[Date Prev][Date Next][Thread Prev][Thread Next][Date Index][Thread Index]

Re: [Condor-users] Re: split processors among multiple jobs



On Fri, 18 Mar 2005 18:32:27 -0800  John Wheez wrote:

> ok i see what is happening..by using priority = -$(Process) all the 
> frames in each job ina  cluster are being given an order in which to be 
> computed...

sort of.  it's saying that the *first* job in each cluster is equally
interesting to the schedd.  if given the choice of two idle jobs in
the queue, the schedd (in this case) would rather start the first job
in another cluster, instead of running more jobs in an already-running
cluster.  

> What is really needed is teh ability to assign a priority to the
> cluster..and if two clusters have the same priority then each
> cluster will get some cpus.

that's basically what jaime's solution gives you.

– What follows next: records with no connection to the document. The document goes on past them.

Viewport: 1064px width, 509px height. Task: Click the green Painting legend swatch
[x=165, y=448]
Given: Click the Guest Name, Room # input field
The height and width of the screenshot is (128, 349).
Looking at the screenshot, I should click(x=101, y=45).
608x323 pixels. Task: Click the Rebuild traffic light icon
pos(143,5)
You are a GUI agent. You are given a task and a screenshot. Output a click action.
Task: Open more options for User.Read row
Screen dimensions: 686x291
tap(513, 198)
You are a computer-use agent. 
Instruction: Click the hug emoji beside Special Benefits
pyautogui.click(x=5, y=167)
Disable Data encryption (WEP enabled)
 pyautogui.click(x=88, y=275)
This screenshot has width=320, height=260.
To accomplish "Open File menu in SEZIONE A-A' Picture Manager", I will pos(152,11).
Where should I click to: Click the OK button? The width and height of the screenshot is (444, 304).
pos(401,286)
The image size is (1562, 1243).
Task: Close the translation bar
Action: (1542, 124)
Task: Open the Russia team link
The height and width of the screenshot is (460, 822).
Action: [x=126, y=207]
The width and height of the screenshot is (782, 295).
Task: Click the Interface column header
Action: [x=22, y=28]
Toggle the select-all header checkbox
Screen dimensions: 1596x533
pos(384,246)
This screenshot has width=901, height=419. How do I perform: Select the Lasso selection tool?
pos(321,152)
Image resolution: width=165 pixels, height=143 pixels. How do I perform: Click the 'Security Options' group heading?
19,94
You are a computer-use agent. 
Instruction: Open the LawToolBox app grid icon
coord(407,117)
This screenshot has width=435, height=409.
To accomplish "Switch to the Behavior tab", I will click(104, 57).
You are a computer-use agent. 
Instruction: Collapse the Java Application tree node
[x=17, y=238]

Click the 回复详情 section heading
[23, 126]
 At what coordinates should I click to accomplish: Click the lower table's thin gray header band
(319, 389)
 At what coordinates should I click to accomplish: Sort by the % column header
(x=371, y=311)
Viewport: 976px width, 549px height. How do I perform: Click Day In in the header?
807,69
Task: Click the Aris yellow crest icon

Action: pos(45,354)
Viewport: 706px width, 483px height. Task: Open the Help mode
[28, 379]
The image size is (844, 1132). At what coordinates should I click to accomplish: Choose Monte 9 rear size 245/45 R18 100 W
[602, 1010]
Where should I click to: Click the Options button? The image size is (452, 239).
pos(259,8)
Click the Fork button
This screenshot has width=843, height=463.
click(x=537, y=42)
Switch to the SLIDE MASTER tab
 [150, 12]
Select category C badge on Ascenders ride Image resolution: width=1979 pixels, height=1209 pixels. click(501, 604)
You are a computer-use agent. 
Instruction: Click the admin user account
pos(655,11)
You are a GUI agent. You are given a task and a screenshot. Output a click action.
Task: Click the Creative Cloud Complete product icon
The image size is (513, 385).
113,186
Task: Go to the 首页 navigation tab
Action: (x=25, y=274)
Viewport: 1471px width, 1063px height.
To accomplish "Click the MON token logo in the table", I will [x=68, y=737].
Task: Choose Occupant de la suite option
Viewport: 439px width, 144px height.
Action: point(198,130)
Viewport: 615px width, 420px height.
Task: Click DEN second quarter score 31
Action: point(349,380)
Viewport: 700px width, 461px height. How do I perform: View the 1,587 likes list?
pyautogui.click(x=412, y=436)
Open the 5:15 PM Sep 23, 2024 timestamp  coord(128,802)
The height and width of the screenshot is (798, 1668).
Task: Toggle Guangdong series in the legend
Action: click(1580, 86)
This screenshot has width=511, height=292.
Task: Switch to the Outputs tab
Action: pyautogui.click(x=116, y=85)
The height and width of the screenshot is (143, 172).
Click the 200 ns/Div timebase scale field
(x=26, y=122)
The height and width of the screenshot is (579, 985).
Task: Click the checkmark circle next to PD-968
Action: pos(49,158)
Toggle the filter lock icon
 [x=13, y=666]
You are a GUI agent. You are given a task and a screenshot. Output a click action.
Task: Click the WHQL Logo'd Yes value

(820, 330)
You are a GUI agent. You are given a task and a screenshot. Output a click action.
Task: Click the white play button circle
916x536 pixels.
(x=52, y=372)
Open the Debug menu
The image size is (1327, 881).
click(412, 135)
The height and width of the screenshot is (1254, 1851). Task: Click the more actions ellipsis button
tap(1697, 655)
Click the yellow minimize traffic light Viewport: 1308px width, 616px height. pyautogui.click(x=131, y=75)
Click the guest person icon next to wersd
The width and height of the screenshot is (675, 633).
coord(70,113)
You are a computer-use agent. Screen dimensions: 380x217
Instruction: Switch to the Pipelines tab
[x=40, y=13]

> the method below does split cpus between all clusters that a user 
> submits but it does it in a nonintelligent fashion..for example..if i 
> submit  cluster A & B at teh same time then the cpus will be split..but, 
> if i enter a new cluster C five minutes after A & B..then the cpus will 
> all go to cluster C until it's jobs have reached teh same process number 
> as A or B.

sort of.  it means that until cluster C "catches up" with clusters A
and B, C will get idle resources first until things are evenly split.
if another cluster shows up, it will get preference until it catches
up, too.

> What would be nice is if we could have the option to assign
> priorities to clusters and have condor use that priority to decide
> what percent of resources should go to that cluster. that way even
> if a cluster is submitted 5 minutes later..it will not suck up all
> the resources.

what if A, B, C, and D, all submitted at different times, are supposed
to have an even share of resources (since they're all at the same
cluster priority), and you don't want to preempt jobs to enforce this
job-based priority stuff?  what would you expect the schedd to do?
exactly what jaime's solution gives you: while the relative # of jobs
across the 4 clusters are different, give all the resources you can to
the ones that are under their quota until things are equal again.
this solution appears to give you exactly the behavior you want, and
you don't have to wait for us to hack the schedd code some more and
make another release...

granted, without allowing the "priority" setting in the submit file to
be a real expression, there's no particularly easy way (short of
having a script generate your submit files) to use this basic trick to
get different clusters with different relative priorities.  i.e., if
you want A to have twice as many jobs running as B, you might want A's
jobs to have priorities: 0, -1, -2, ..., while B's should have: 0, -2,
-4, ...  that's easy to do with a script, at least.

good luck,
-derek